WHAT THE EXERCISE ASKS: Starting from the line that holds "Instruction: Open the Export as CSV dropdown", output exactly each line through the end of the listing. Do not copy pictures.

MATERIAL FOR THIS TASK:

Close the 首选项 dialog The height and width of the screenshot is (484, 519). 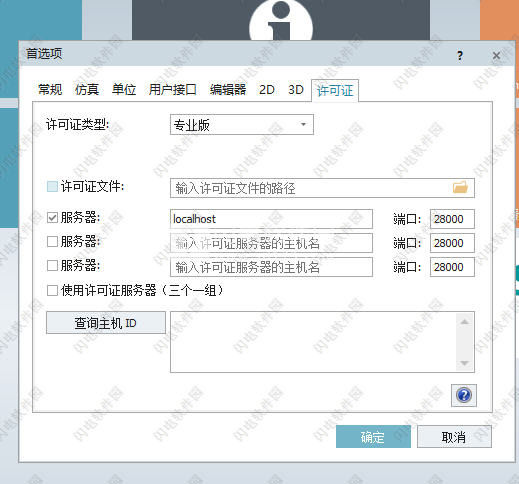pyautogui.click(x=496, y=55)
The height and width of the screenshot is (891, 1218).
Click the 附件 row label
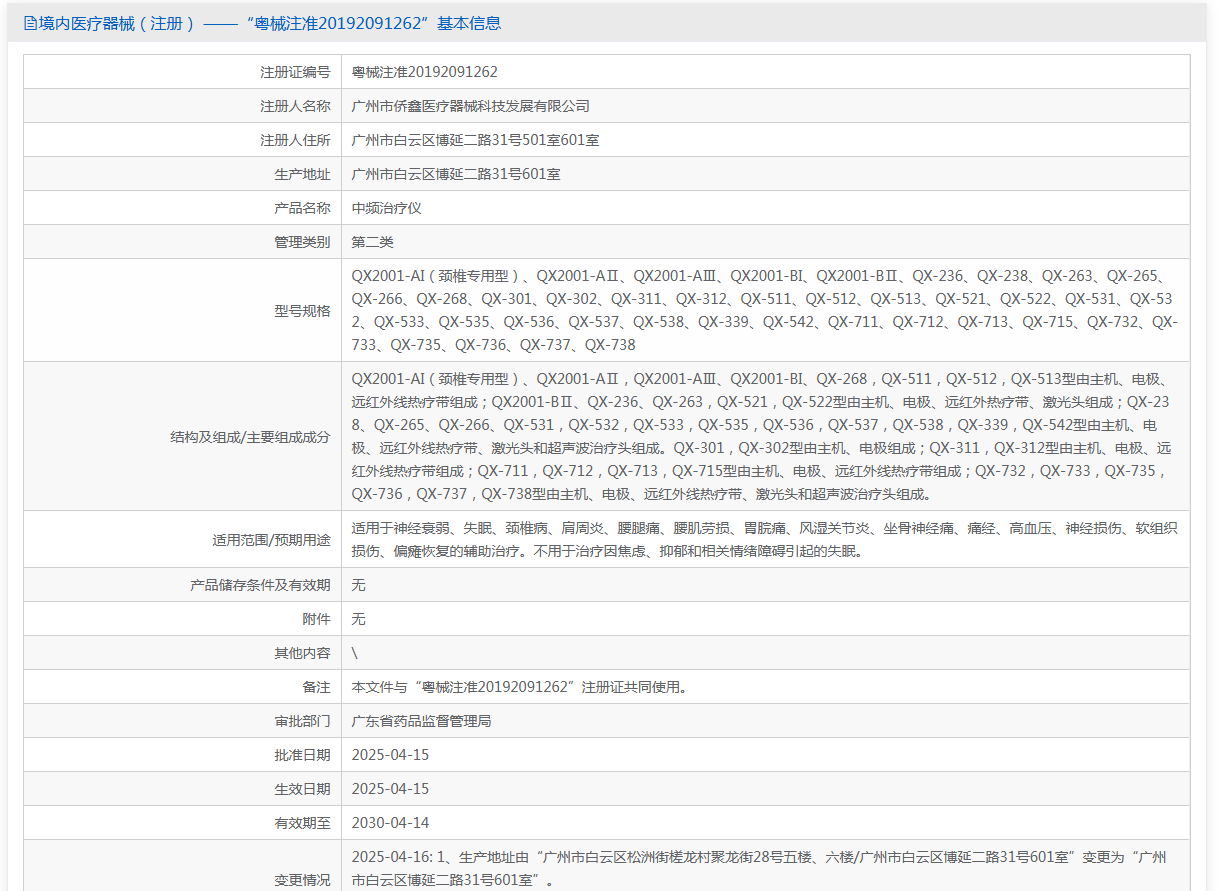[x=316, y=619]
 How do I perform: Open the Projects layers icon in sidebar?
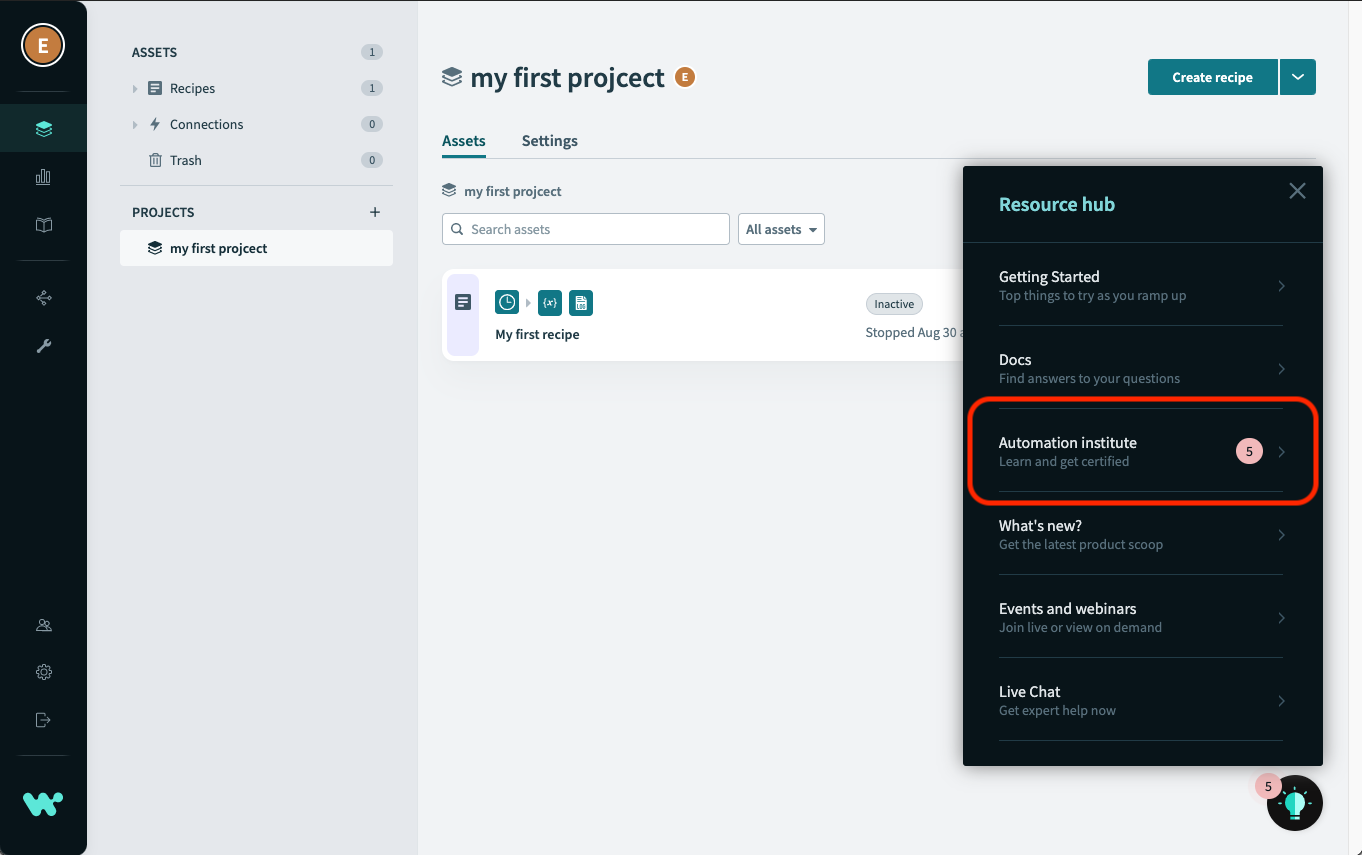pyautogui.click(x=43, y=129)
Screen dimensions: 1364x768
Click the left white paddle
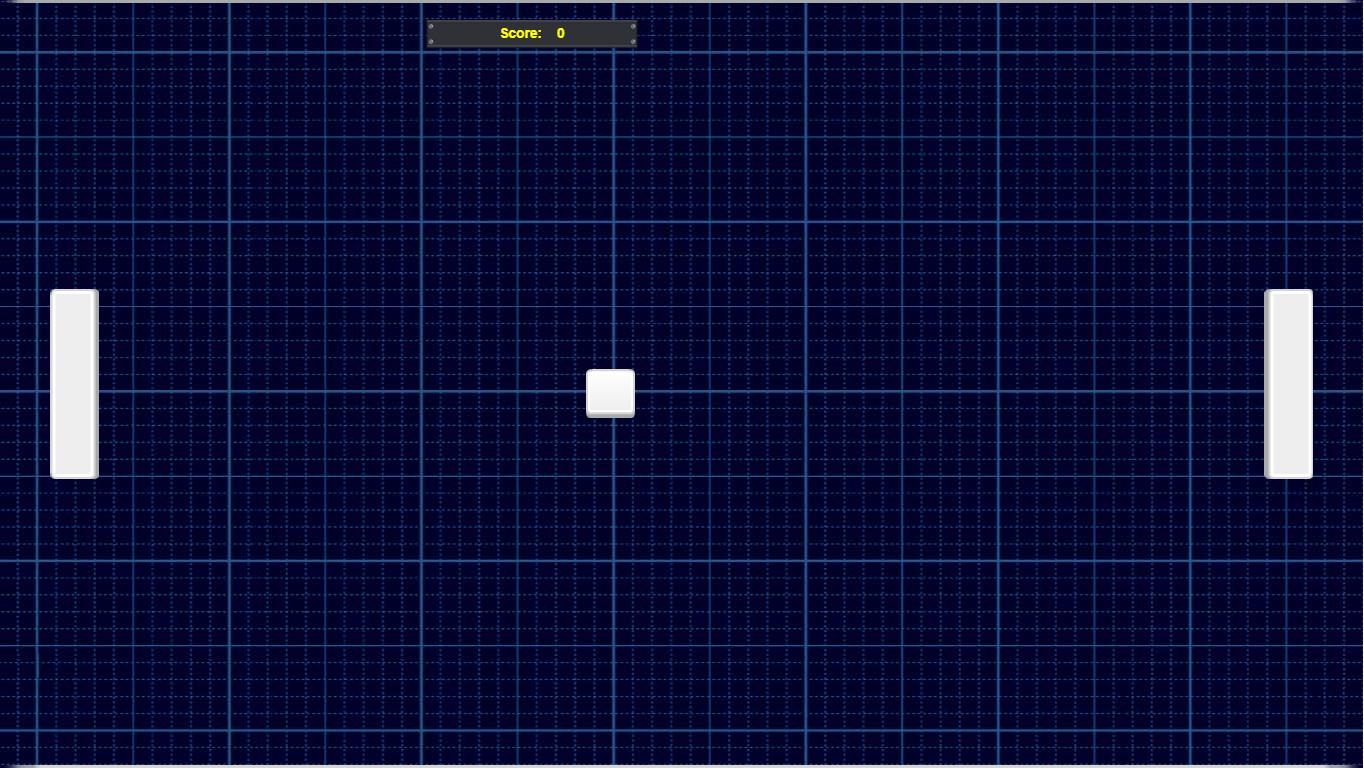(74, 384)
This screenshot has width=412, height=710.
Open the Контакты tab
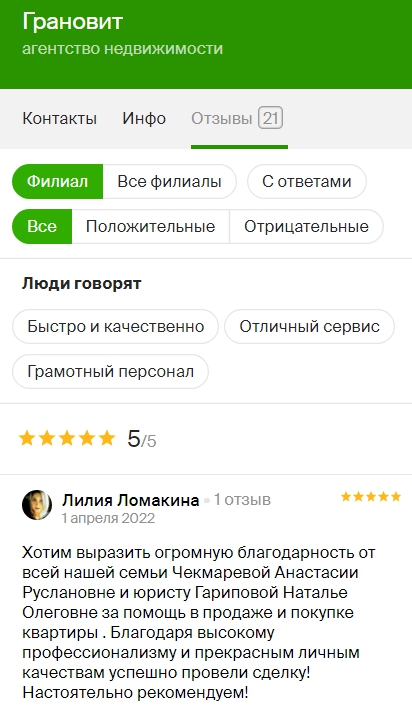(x=59, y=119)
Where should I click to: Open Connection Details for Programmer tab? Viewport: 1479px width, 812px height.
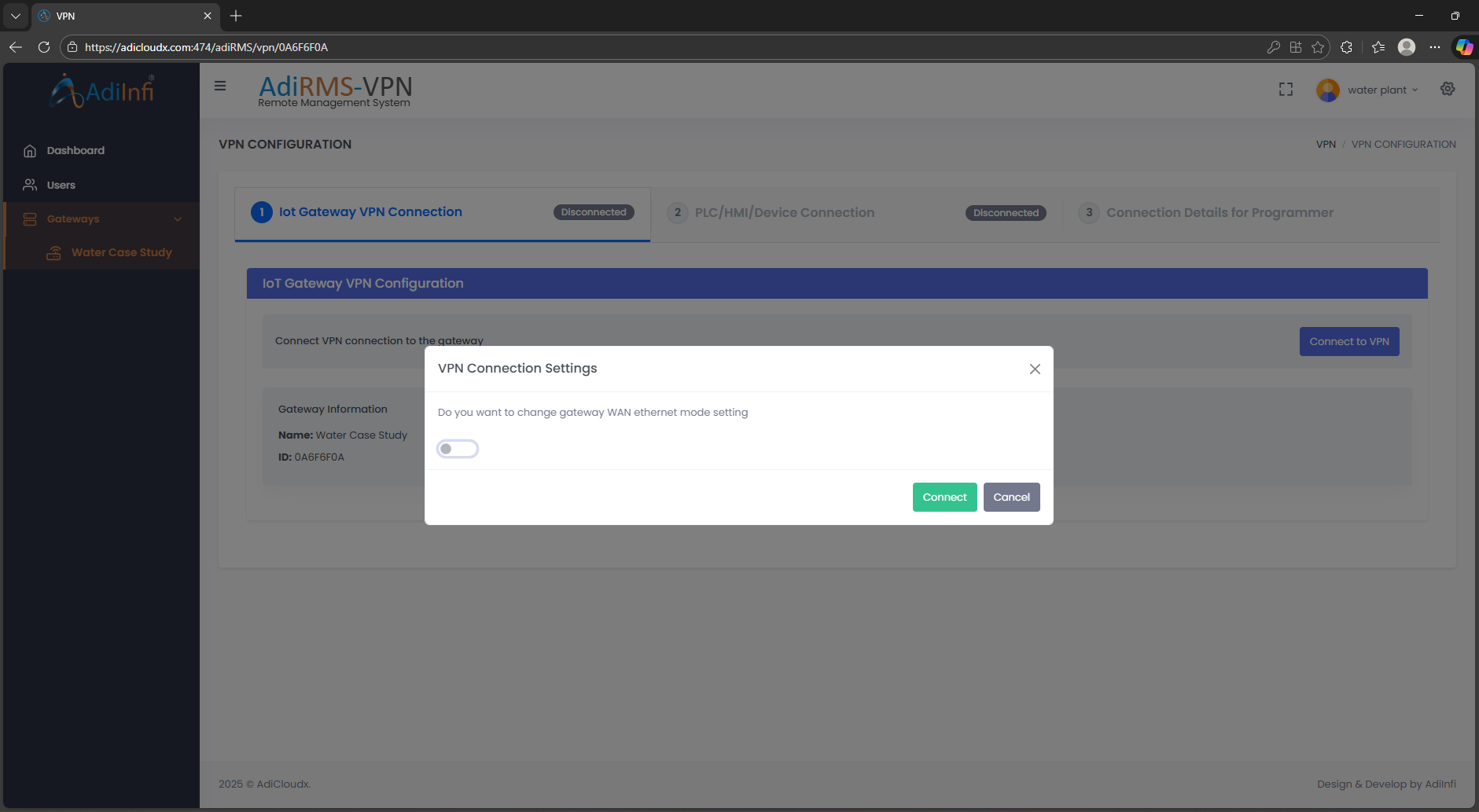[1219, 213]
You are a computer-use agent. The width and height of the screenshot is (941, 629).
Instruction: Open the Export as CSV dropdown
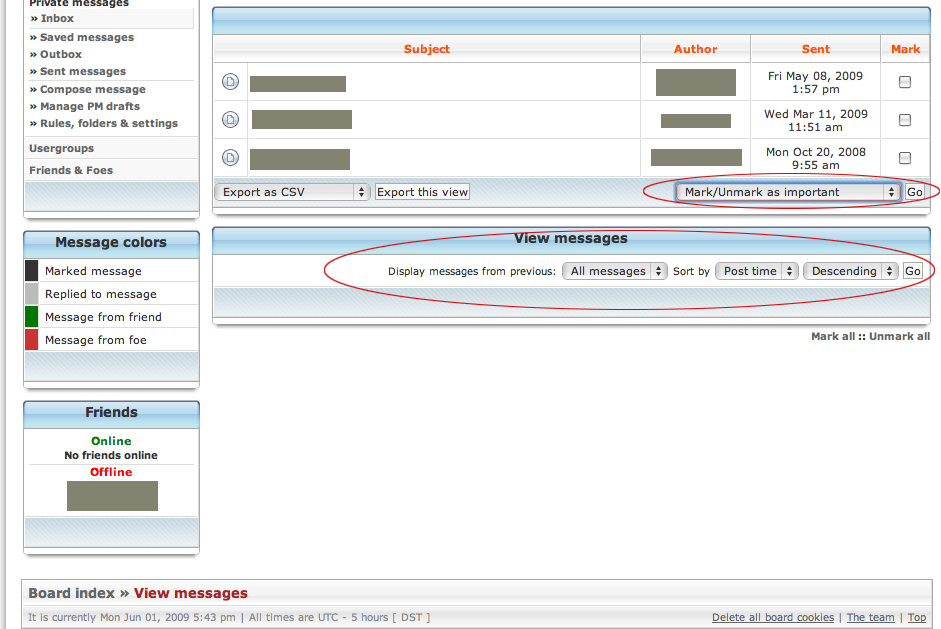click(x=292, y=192)
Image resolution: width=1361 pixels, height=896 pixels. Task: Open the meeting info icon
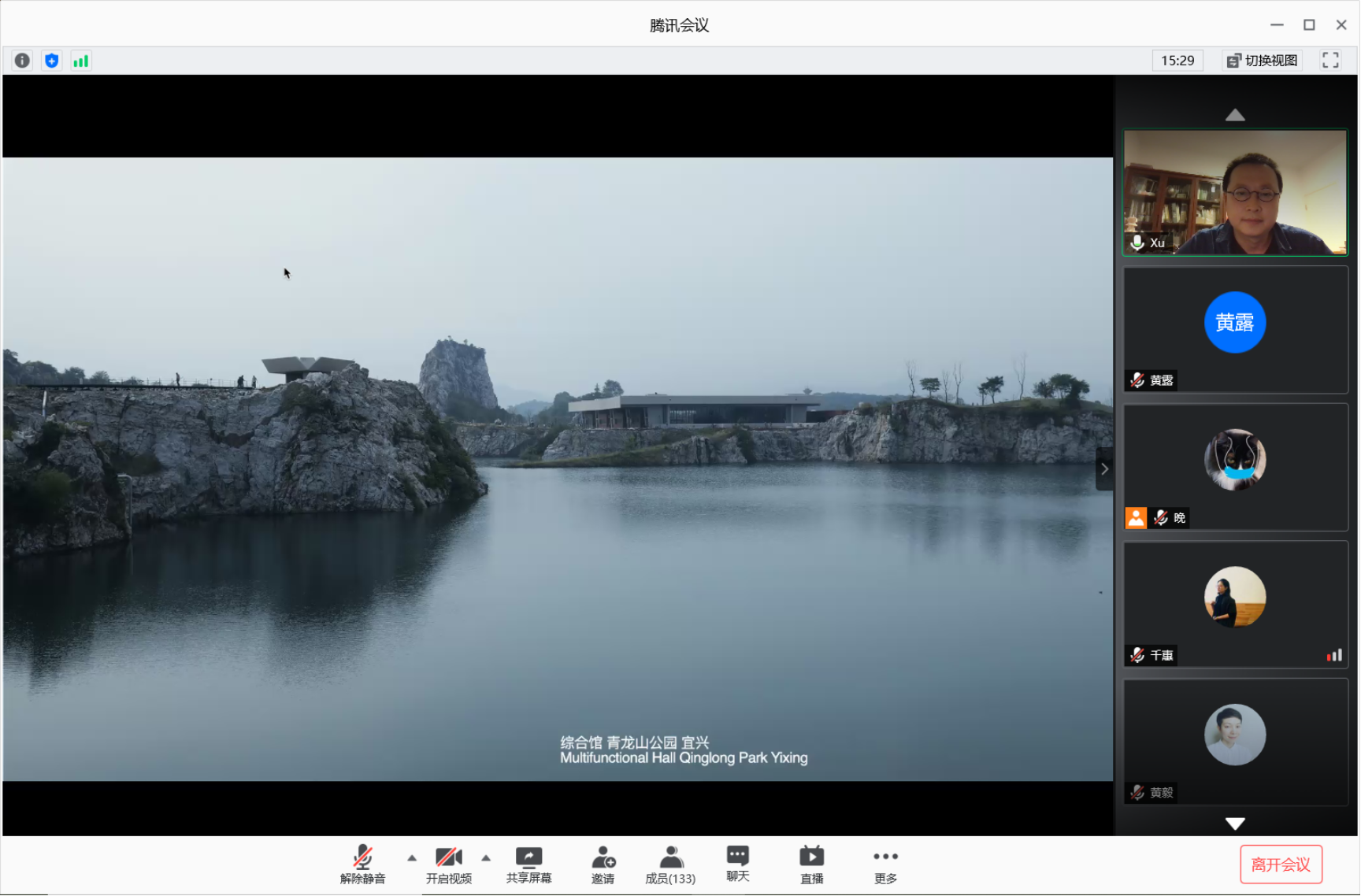pyautogui.click(x=22, y=61)

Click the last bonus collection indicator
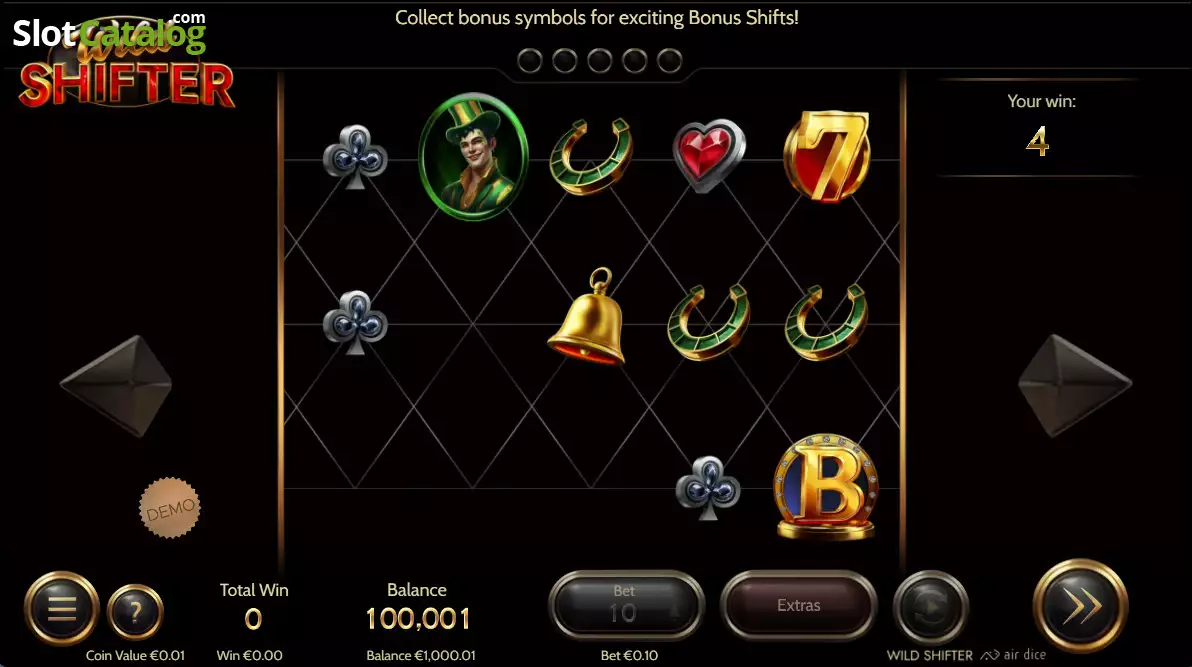(670, 61)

SOLUTION FOR THIS PROBLEM:
Instruction: Open the Export as CSV dropdown
click(x=292, y=192)
Image resolution: width=1361 pixels, height=896 pixels. Task: Open the meeting info icon
pyautogui.click(x=22, y=61)

Click the last bonus collection indicator
(670, 61)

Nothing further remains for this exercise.